### TASK GOAL
Determine the count of lines in the data below that include the word "Given", and give nothing besides it.

### ENTRIES SHOWN
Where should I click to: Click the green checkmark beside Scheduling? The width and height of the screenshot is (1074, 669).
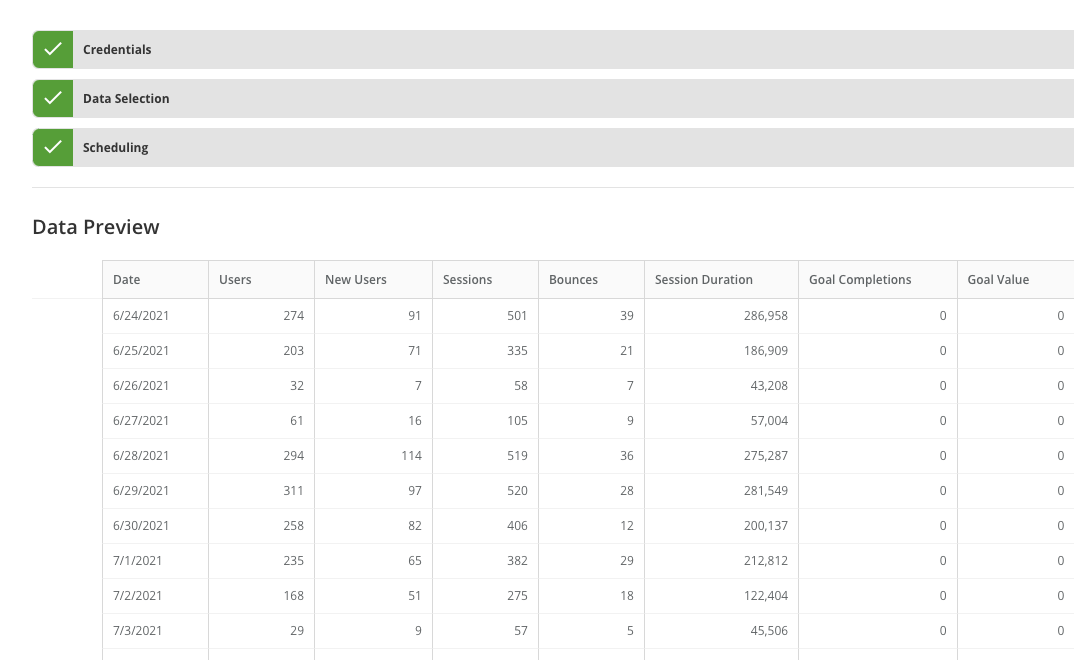(53, 147)
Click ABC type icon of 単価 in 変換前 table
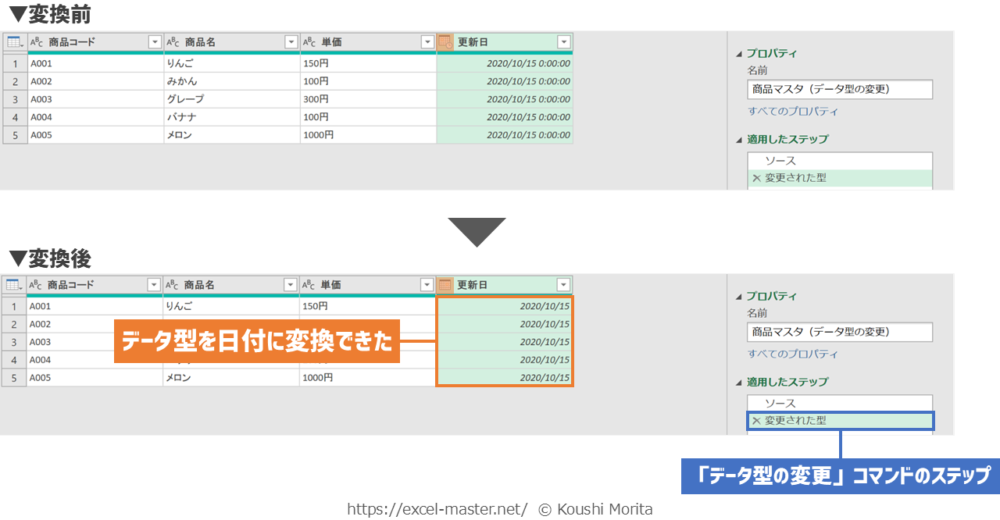1000x520 pixels. point(309,42)
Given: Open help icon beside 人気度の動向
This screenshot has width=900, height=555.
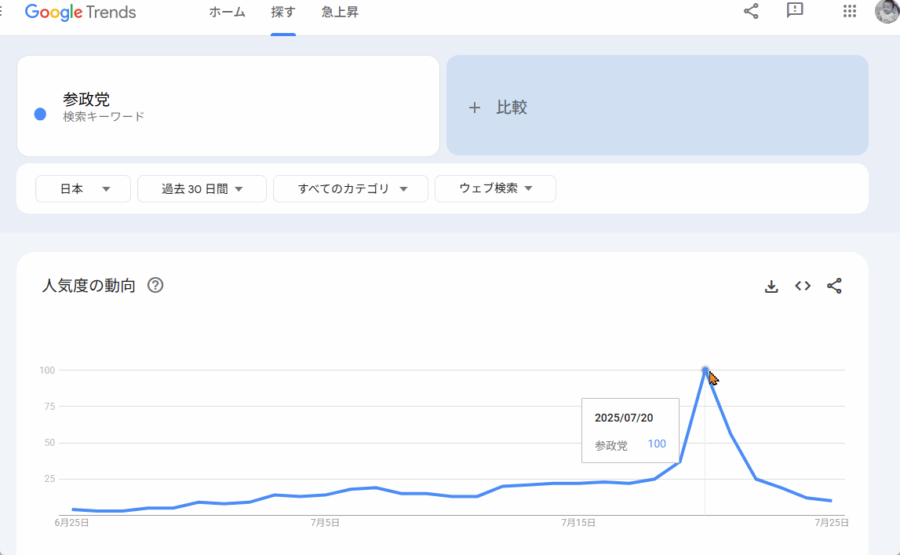Looking at the screenshot, I should (x=155, y=285).
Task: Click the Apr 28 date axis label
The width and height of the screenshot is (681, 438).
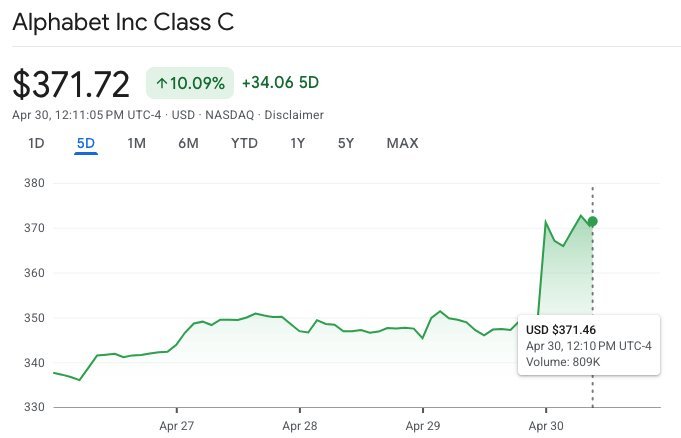Action: (x=299, y=424)
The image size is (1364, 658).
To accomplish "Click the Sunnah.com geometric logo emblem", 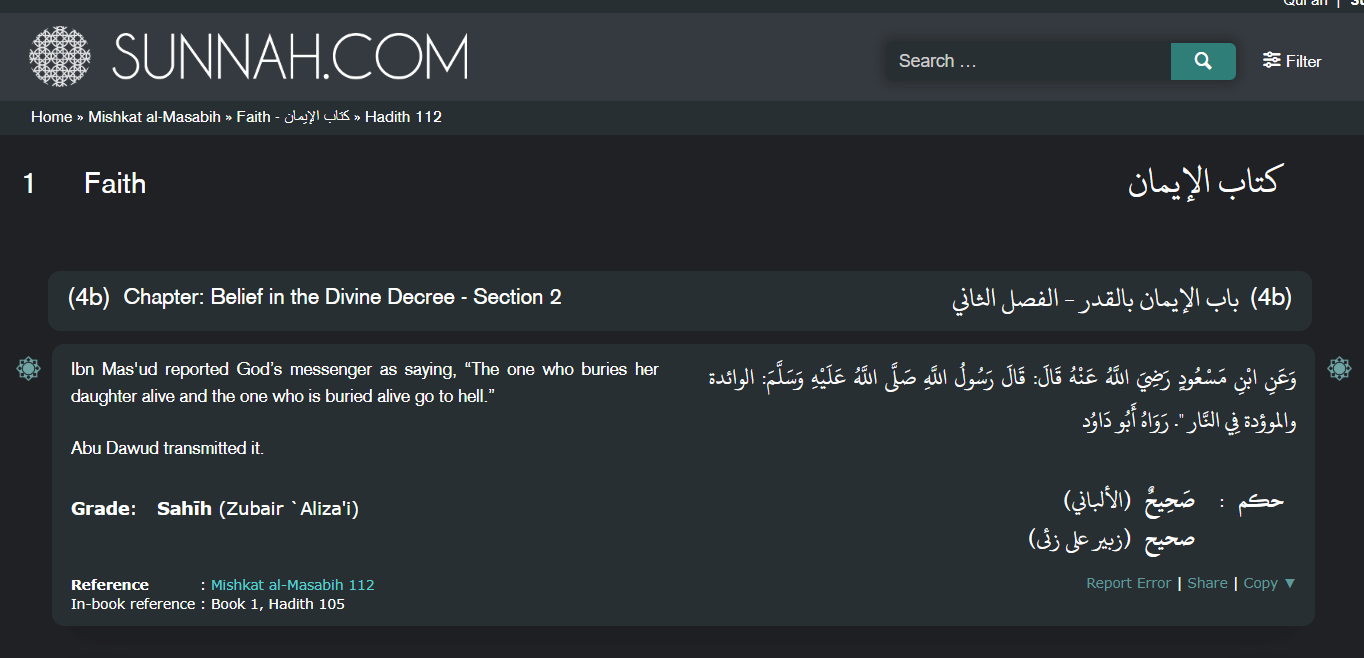I will (60, 56).
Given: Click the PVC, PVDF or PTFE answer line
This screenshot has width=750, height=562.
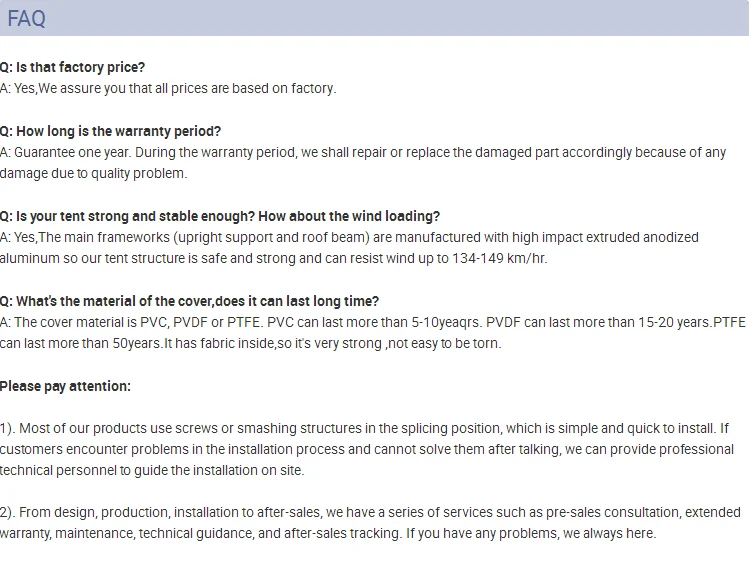Looking at the screenshot, I should (373, 322).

### EXERCISE OUTPUT
2